Se sentía deshecho. Necesitaba conocer su destino.

—¿Qué me decís? —Preguntó—.¿Podré entrar alguna vez en el cielo?

—Es curioso que lo preguntes —replicó el monje—. Hemos discutido tu caso y hemos llegado a la conclusión de que pareces el candidato ideal para un experimento que estamos pensando en poner en práctica desde hace tiempo.

Sterling aguzó los oídos. Aún quedaba una oportunidad.

—Me encantan los experimentos —dijo con entusiasmo—. Ponedme a prueba. ¿Cuándo empezamos? —Se dio cuenta de que comenzaba a hablar como un memo.

—Calla y escucha, Sterling. Te vamos a mandar de vuelta a la tierra. Tu misión consiste en identificar a alguien que tenga un problema y ayudarle a resolverlo.

—¡Volver a la tierra! —Sterling estaba muy sorprendido.

Las ocho cabezas asintieron al unísono.

—¿Cuánto tiempo tendré que estar allá abajo?

—El necesario para resolver el problema.

—¿Significa eso que si hago un buen trabajo se me permitirá entrar en el cielo? Me gustaría estar aquí por Navidad.

A todos les hizo gracia su observación.

—No tan deprisa —dijo el monje—. Como dirían ahora, no te falta nada para conseguir tu residencia permanente más allá de esas puertas. No obstante, si para Nochebuena has completado tu misión de modo satisfactorio, tendrás derecho a un pase de visita de veinticuatro horas.

Sterling se desanimó bastante. En fin, pensó, todo largo viaje empieza con un pequeño paso.

—Harás bien en recordarlo —le advirtió la reina.

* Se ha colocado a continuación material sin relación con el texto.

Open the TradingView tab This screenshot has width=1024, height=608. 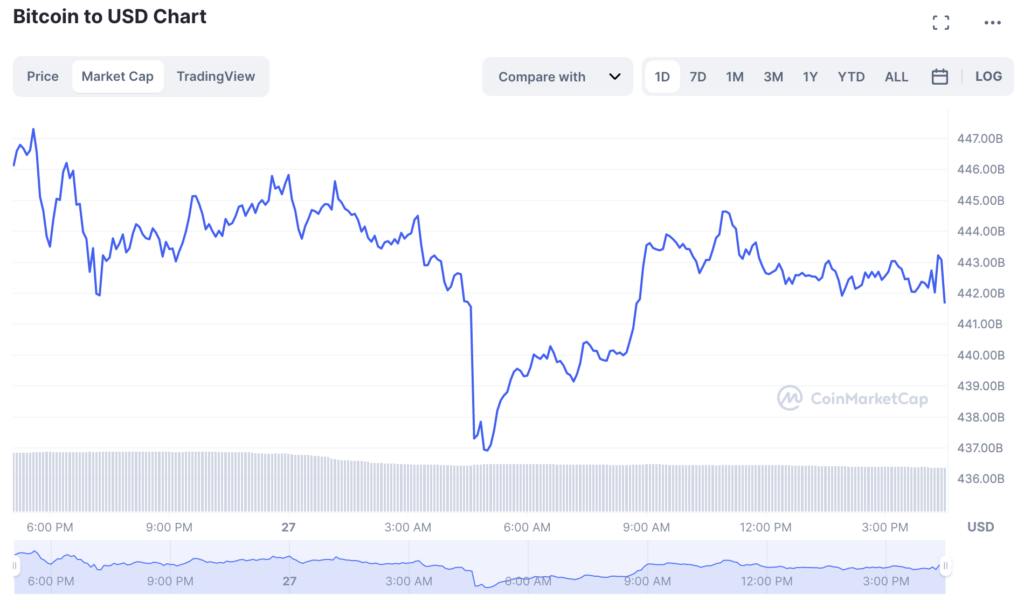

Sterling parpadeó. Debería haber recordado que podían leer el pensamiento.

—¿Cómo sabré quién es la persona a la que debo ayudar? —preguntó.

—Ahí está la gracia del experimento. Tienes que aprender a reconocer las necesidades del prójimo y a hacer algo al respecto —le respondió una joven negra vestida de enfermera.

—¿Contaré con algún tipo de ayuda? Quiero decir, ¿con alguien a quien consultar si se me plantea una duda? Haré todo lo que sea necesario para llevar a cabo la misión. —Ya estoy hablando más de la cuenta, pensó.

—Podrás pedimos consejo siempre que lo desees —le aseguró el almirante.

—¿Cuándo empiezo?

El monje pulsó un botón de la mesa del consejo.

—Ahora mismo.

Sterling notó que se abría una trampilla bajo sus pies. Al instante estaba dejando atrás las estrellas, pasaba junto a la luna, atravesaba las nubes y, de repente, descendía junto a un enorme árbol navideño profusamente iluminado. Sus pies tocaron tierra.

—Dios mío —jadeó—. Estoy en el Rockefeller Center.